Antepartum depression; Postpartum depression; Edinburgh postnatal depression scale (EPDS); Urban poor resource setting
A greater focus on perinatal depression is steadily increasing in Sub Saharan Africa. Previously, it was thought that the existing sociocultural structures related to pregnancy and early motherhood would protect women in the region from developing perinatal depression. However, it is now evident that not only does perinatal depression exist in Africa but that the prevalence of affected women in Sub Saharan Africa surpasses the burden in the West [1]. High rates of civil conflict and political instability, changing socio-cultural structures and the scourge of HIV in the region are strong contributors to the higher rates being seen in the region [2-6].

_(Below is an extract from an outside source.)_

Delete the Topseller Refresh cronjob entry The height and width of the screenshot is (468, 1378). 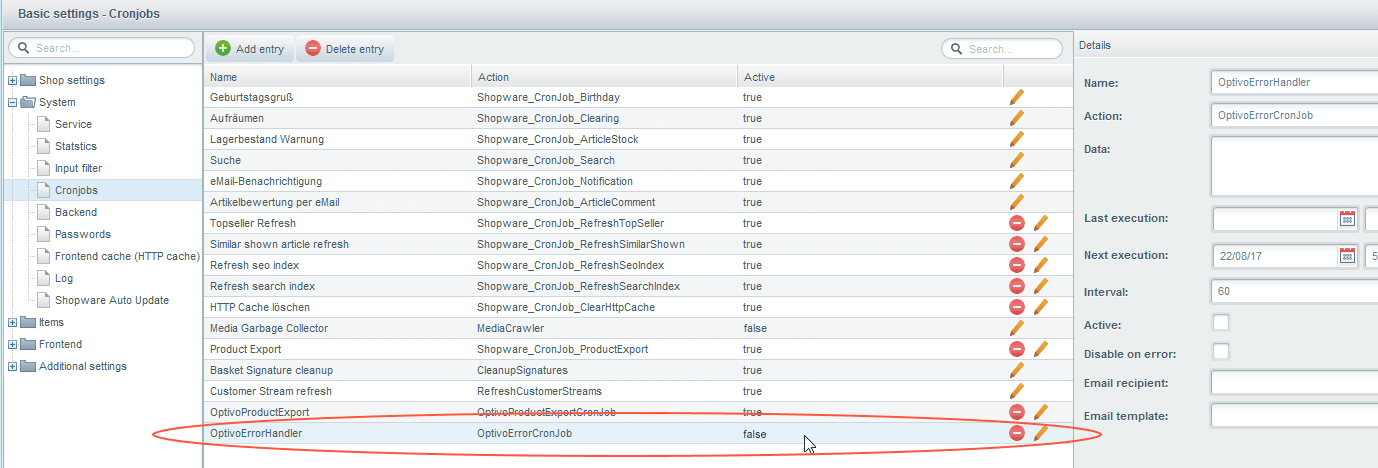pyautogui.click(x=1017, y=223)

Maternal depression can present during pregnancy (antepartum depression) and or after delivery (postpartum depression). Unlike antepartum depression, postpartum depression has been a focus of attention and numerous studies have investigated its risk factors, prevention and care. However, emphasis on antepartum depression is warranted as it has been shown that significant risk factors for postpartum depression actually present during the antepartum period [7,8]. Furthermore, growing evidence points towards a multitude of detrimental effects related to antepartum depression on the mother, her partner and infant. Poor compliance with antenatal care as well as increased risk of developing insomnia, preeclampsia, preterm delivery and even a greater risk of the catastrophe of suicide are some of the documented adverse effects seen in mothers with depression during pregnancy [9-11]. Increased incidence of marital conflict leading to a general family disharmony is also evidenced in the homes of these mothers [12]. Outcome studies observing effect on the infant have shown greater associations with low birth weight, smaller head circumference, lower Apgar Scores and a higher incidence of childhood behavioural disorders later in life [13-15].
Prevalence estimates of antepartum depression vary depending on methodology, period of gestation and with the region the study is conducted. A recent systematic review estimated a prevalence of 12% in the 3rd trimester for developed countries [16]. In Sub-Saharan Africa rates ranging from 8.3% to 39% has been reported [17-20]. Estimates of postpartum depression range between 10-15% in developed countries [21] while higher rates are seen in low and middle income countries ranging between 15 and 57% [21-23].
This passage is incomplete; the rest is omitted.